No, they literally can’t.

It’s also spelled out in their employment contracts, so there’s both criminal and civil liability when it comes to deliberately using an unsecure connection to communicate.

Since they’re using a private, 3rd-party provider it’s arguably worse than Hillary since that means no one knows what security, if any, is provided.

PaulT (profile) says:

Re: Re: Re:

"Since they’re using a private, 3rd-party provider it’s arguably worse than Hillary since that means no one knows what security, if any, is provided."

That needs to be stressed. What Hillary did was dumb, but it’s only her and her staff that had access to the emails and there were no known breaches.

With a 3rd party provider, there is the potential for unknown numbers of people who are not government employees to access the emails, there is no direct control over how data on the server is managed or backed up, and most cloud providers have had some kind of breach within the last year or two.

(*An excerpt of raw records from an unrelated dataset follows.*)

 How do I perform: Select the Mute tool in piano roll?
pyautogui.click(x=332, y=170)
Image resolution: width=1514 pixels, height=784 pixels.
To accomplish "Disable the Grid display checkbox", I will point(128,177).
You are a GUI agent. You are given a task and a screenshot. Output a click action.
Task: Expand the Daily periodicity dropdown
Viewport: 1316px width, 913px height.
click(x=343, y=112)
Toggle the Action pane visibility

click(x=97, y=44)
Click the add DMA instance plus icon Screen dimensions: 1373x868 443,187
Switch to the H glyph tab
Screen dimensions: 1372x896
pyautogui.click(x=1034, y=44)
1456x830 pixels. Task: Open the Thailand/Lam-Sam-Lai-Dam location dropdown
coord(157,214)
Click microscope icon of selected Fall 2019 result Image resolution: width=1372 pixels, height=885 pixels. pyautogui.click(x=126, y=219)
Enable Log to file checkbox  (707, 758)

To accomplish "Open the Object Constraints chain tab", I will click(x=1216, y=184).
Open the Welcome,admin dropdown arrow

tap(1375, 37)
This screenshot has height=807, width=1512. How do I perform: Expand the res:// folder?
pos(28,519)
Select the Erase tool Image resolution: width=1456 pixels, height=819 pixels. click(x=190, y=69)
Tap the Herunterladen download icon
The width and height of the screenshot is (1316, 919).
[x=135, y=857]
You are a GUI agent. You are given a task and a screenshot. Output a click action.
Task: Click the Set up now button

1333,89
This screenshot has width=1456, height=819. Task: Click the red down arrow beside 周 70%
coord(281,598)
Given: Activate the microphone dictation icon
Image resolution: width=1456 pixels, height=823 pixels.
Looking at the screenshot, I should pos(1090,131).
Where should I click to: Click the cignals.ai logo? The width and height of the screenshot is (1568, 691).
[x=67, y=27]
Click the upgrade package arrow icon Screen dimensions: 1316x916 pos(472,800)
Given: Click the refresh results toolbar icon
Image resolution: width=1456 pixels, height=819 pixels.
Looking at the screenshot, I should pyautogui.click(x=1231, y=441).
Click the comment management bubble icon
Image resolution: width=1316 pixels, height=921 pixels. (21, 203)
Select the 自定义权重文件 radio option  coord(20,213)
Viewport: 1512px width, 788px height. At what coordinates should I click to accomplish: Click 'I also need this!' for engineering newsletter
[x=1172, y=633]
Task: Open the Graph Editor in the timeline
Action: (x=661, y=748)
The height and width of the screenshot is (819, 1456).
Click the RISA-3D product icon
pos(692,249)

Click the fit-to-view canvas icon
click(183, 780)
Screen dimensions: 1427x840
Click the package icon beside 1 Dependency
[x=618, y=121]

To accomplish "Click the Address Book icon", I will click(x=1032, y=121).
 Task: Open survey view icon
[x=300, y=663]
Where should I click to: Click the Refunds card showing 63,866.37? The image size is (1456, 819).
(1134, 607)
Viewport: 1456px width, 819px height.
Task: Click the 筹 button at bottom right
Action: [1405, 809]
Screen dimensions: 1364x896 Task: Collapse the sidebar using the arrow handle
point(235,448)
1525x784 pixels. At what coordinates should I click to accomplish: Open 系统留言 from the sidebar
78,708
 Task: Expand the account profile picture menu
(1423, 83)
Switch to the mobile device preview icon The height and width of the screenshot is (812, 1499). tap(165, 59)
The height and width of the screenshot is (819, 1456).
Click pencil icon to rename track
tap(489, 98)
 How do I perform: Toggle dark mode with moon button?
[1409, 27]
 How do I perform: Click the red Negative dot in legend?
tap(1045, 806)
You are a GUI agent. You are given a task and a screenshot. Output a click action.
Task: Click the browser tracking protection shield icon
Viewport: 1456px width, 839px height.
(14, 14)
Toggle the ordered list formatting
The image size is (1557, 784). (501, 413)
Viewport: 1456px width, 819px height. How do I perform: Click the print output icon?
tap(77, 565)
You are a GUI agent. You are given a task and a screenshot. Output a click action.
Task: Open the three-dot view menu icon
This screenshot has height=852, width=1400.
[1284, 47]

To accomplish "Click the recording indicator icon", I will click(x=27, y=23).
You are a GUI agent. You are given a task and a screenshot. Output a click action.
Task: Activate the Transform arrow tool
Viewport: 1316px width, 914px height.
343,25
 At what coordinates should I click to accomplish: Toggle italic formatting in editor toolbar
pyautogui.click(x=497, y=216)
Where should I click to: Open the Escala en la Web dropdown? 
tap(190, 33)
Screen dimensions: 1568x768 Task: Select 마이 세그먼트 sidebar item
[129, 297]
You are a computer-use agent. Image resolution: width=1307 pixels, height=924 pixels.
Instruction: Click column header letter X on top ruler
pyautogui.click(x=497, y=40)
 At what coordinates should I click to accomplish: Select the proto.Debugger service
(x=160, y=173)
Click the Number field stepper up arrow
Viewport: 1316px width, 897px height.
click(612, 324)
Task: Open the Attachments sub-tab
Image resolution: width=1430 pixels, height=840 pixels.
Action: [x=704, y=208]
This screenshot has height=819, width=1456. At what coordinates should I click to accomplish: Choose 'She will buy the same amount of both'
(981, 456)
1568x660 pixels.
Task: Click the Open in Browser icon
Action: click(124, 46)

The only way in which Hillary could possibly be worse is if there’s no classified documents on the Kushner account (which I doubt, and of course the documents Hillary uses were not classified at the time she used them). But, since we don’t even know the identity of the provider yet, that will probably have to be revealed with a FOIA request down the road.

Even then, these people are handing over archiving and control of the record of the US Government over to 3rd parties, which should be a major red flag for anyone not already a confirmed cult member.